The 2008 Bonnaroo Music and Arts Festival was held June 12–15. Aside from the festival's opening year (2002), attendance at the 2008 event, at approximately 70,000, was the smallest in Bonnaroo's history.

Cancellations and rescheduling
Bonnaroo had many cancellations and reschedules by artists both before and during the event. Cancellations included Black Kids, who appeared on the initial line-up but were later removed. Two months prior, due to health issues, The Allman Brothers Band cancelled their slot at the festival. Their cancellation led to the replacement band Widespread Panic being announced as the festival closer.
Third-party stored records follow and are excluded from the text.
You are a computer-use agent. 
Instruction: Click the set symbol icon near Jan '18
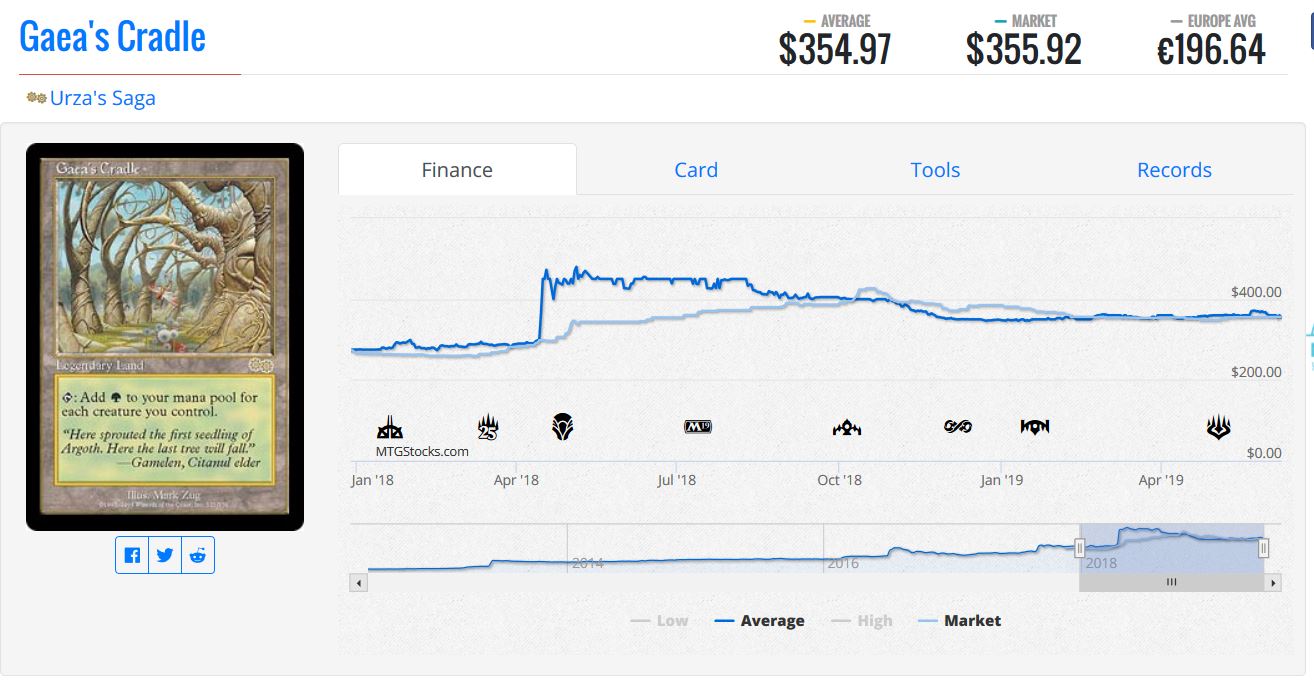point(390,429)
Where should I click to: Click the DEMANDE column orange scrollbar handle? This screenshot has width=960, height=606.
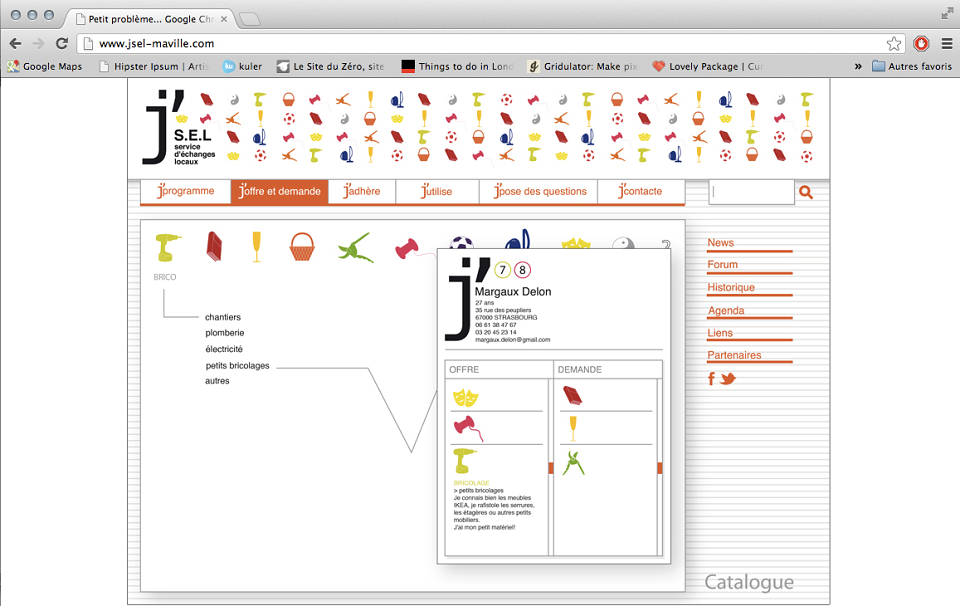[659, 468]
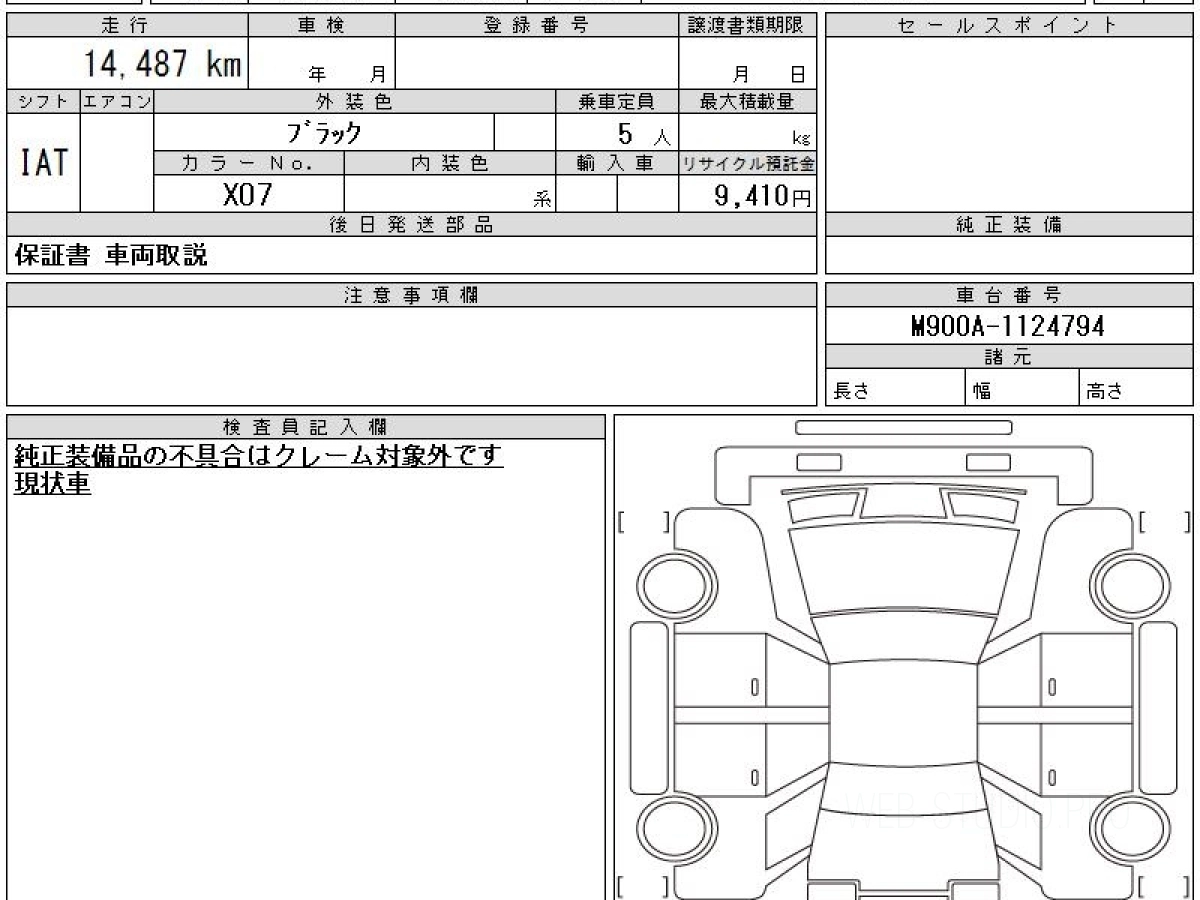Click the underlined 現状車 inspector note

pos(52,484)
Due to a schedule conflict, David Cross also had to cancel his appearance and was replaced by Louis C.K. in the Bonnaroo Comedy Theatre.

During the festival
The surprise SuperJam was composed of Les Claypool on bass/vocals, Eugene Hutz (guitar/vocals), Sergei Ryabtsev (violin), Oren Kaplan (guitar), and Yuri Lemeshev (accordion) of Gogol Bordello, and Claypool's touring drummer (and Cake member) Paulo Baldi on drums. They were later joined by Kirk Hammett of Metallica on guitar for three numbers. Hammett was introduced by Claypool as "some guy that used to sell me weed back in high school." The set consisted of eleven Tom Waits covers ("Russian Dance" was performed twice, the second time as an encore), along with a single Claypool song, "D's Diner".

Chris Rock's main stage set was billed as being "one of the largest ever for a comedy show".

Kidz Jam, a non-profit organization out of Dayton, Ohio provided free entertainment, water, earplugs and safety information for the families which attended Bonnaroo in 2008.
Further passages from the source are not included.